*Set tasks*.
[1] Reproduce word for word the passage of the case note on Simpson v Downie starting at "This seems to" and ending at "at the appeal.".
[2] Answer these questions from the case note on Simpson v Downie:
(a) In which court was the decision given, and on what date?
(b) Within what period after the parties stopped cohabiting was the pursuer's claim raised?
(c) According to the sheriff principal, what is the latest point at which a plea of limitation may be taken?

The decision of Sheriff Principal Dunlop in Simpson v Downie, Forfar Sheriff Court, 17 August 2011, covers a number of interesting points. The pursuer appealed against the allowance of a crave in defences for an order in terms of the Family (Scotland) Act 2006, s 28. The pursuer’s claim for a similar order had been raised timeously within one year of the parties ceasing to cohabit, but the defender’s claim appeared with the defences lodged outwith the one year period. The sheriff had allowed the defender’s claim on the basis that it was simply part of the opposition to the pursuer’s claim. The sheriff principal disagreed with this approach. There was no need to crave a s 28 award in order to resist the claim by a former cohabitee.
This seems to be another expression of the shield/sword analogy for defence/counterclaim. The sheriff principal was firmly of the view that, in terms of s 28, each cohabitant required to make a separate application within the statutory time limit. However, there was a problem for the pursuer. Although the sheriff had entertained the time bar argument, albeit it was rejected, there had been no supporting plea in law. The pursuer sought to remedy this by minute of amendment at the appeal.
The sheriff principal first considered that before the defender’s claim could be determined to be out of time, pleas in law had to be tabled to that effect, as the statutory time limit was a procedural bar. Failure to institute a claim timeously was not a question of competency. Thereafter he considered that the minute of amendment seeking to introduce the appropriate pleas in law was too late. A plea of limitation could be waived. The time for taking the plea was no later than the closing of the record. Failure to do so entitled the other party to assume the plea had been waived.

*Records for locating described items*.
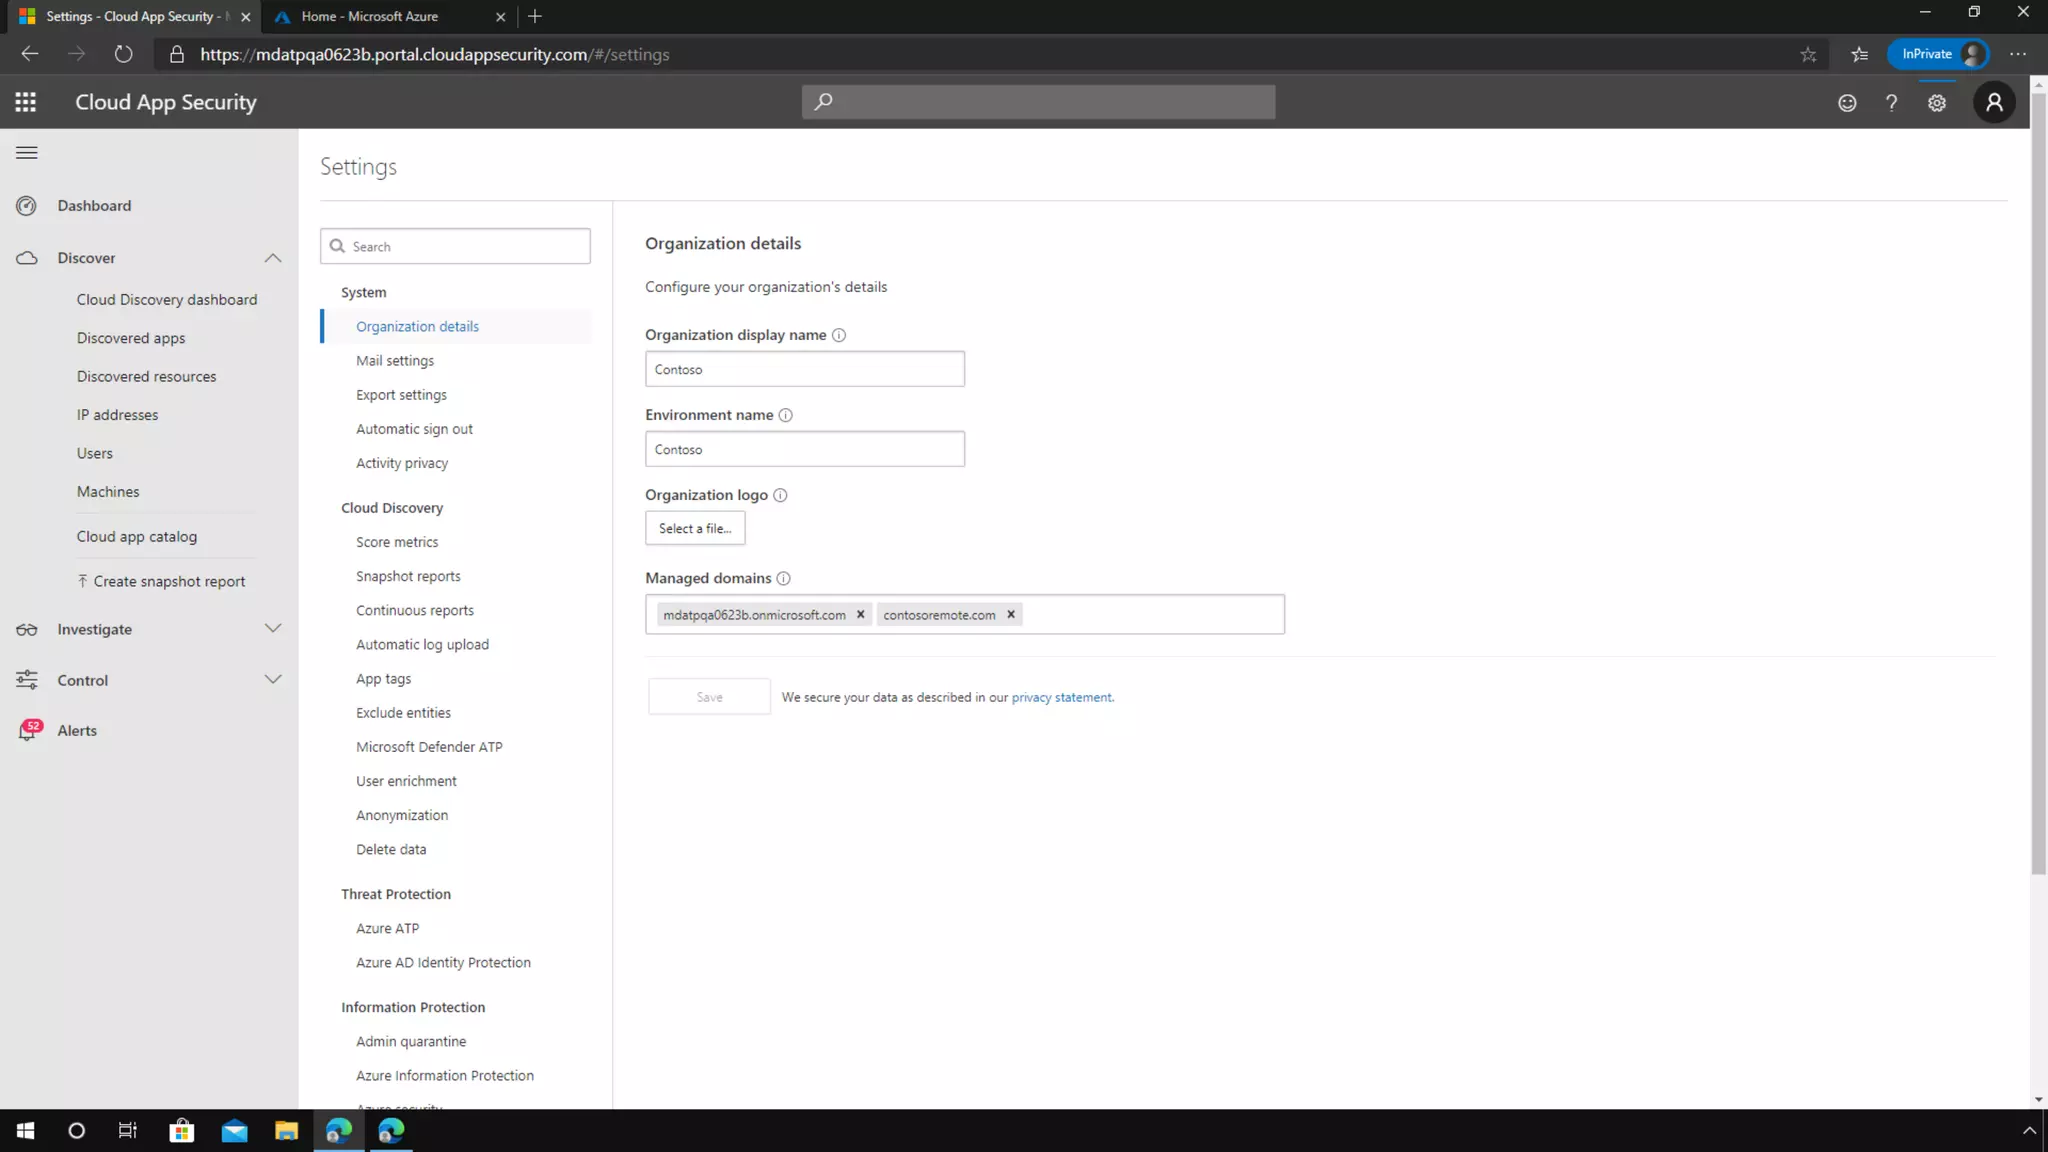This screenshot has height=1152, width=2048.
Task: Click the settings gear icon in header
Action: [1937, 102]
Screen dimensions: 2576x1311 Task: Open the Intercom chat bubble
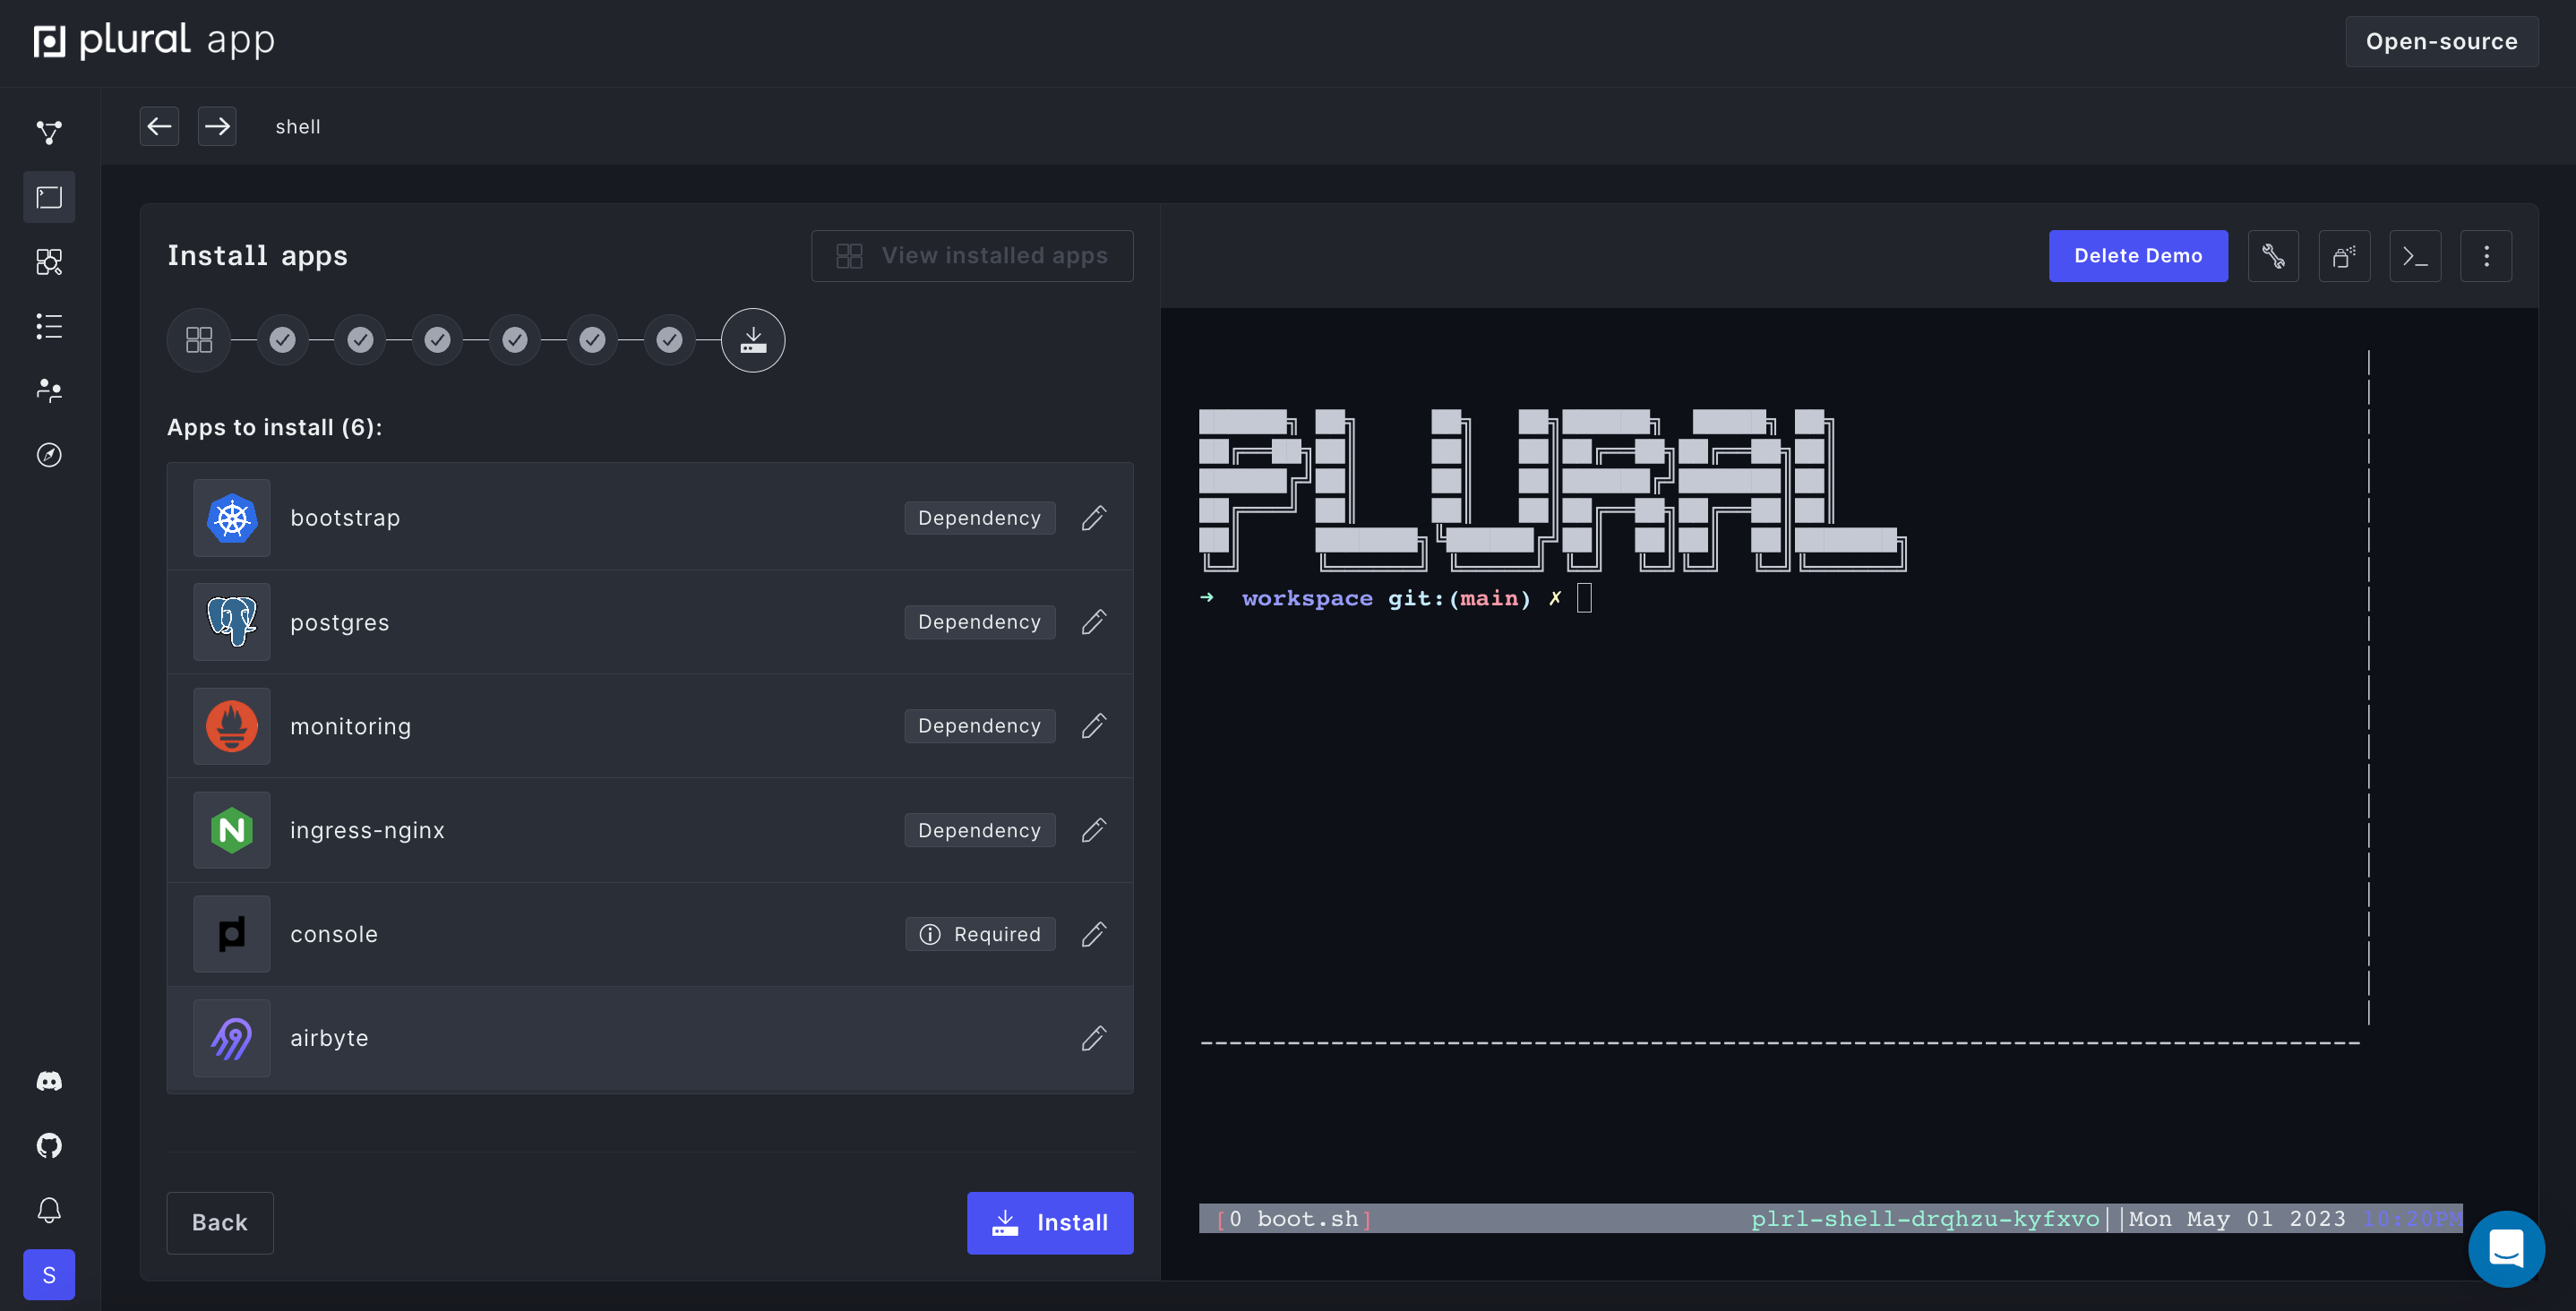tap(2505, 1248)
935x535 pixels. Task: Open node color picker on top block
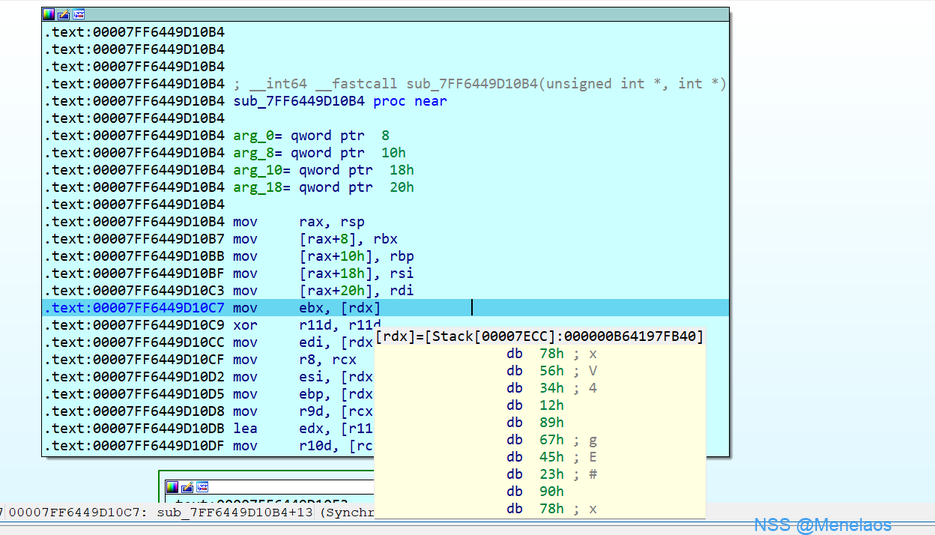pyautogui.click(x=49, y=15)
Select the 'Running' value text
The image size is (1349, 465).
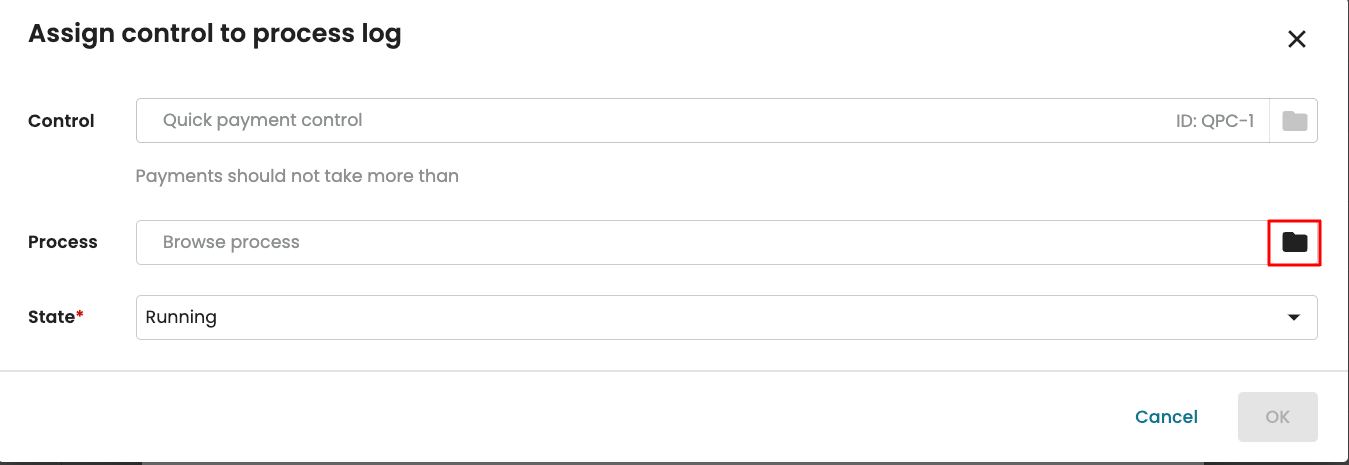click(x=181, y=317)
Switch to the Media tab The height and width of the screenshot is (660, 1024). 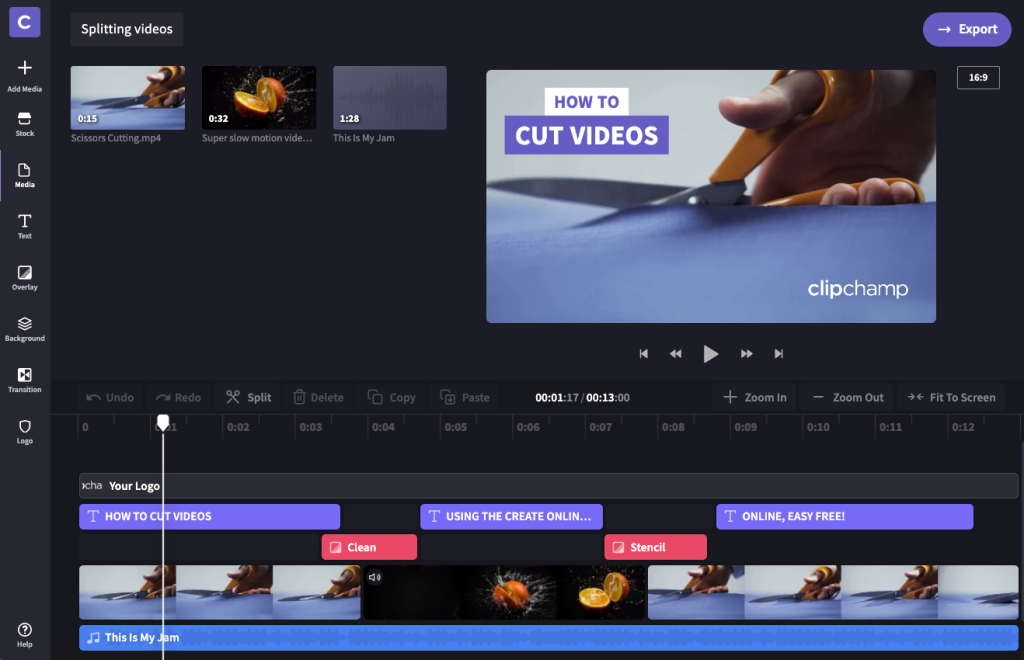click(25, 175)
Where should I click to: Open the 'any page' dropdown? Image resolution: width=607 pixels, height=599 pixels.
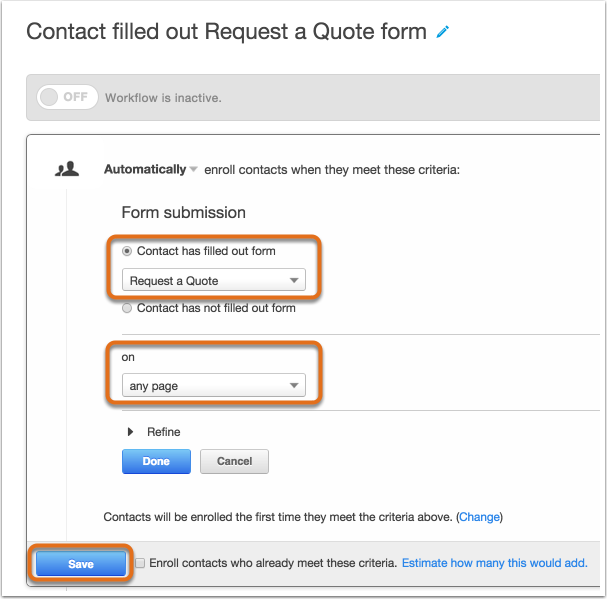214,385
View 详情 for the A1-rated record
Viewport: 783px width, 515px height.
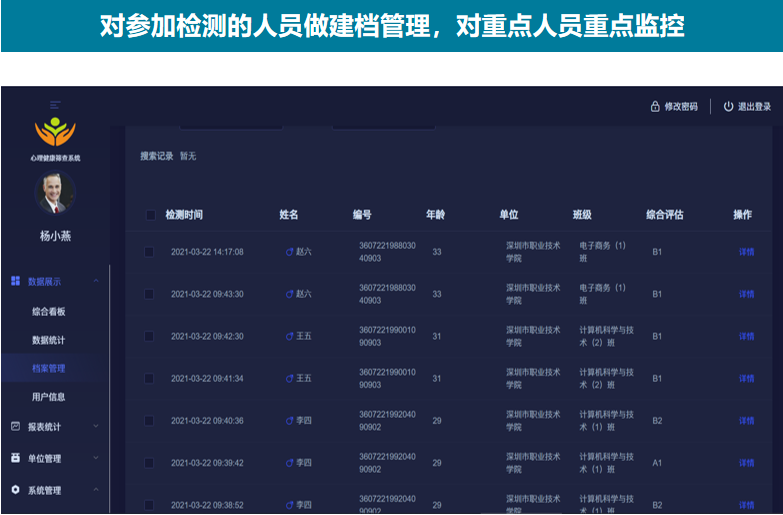tap(746, 463)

*Solutions to each task*.
[1]
This seems to be another expression of the shield/sword analogy for defence/counterclaim. The sheriff principal was firmly of the view that, in terms of s 28, each cohabitant required to make a separate application within the statutory time limit. However, there was a problem for the pursuer. Although the sheriff had entertained the time bar argument, albeit it was rejected, there had been no supporting plea in law. The pursuer sought to remedy this by minute of amendment at the appeal.

[2]
(a) Forfar Sheriff Court, on 17 August 2011.
(b) Within one year.
(c) No later than the closing of the record.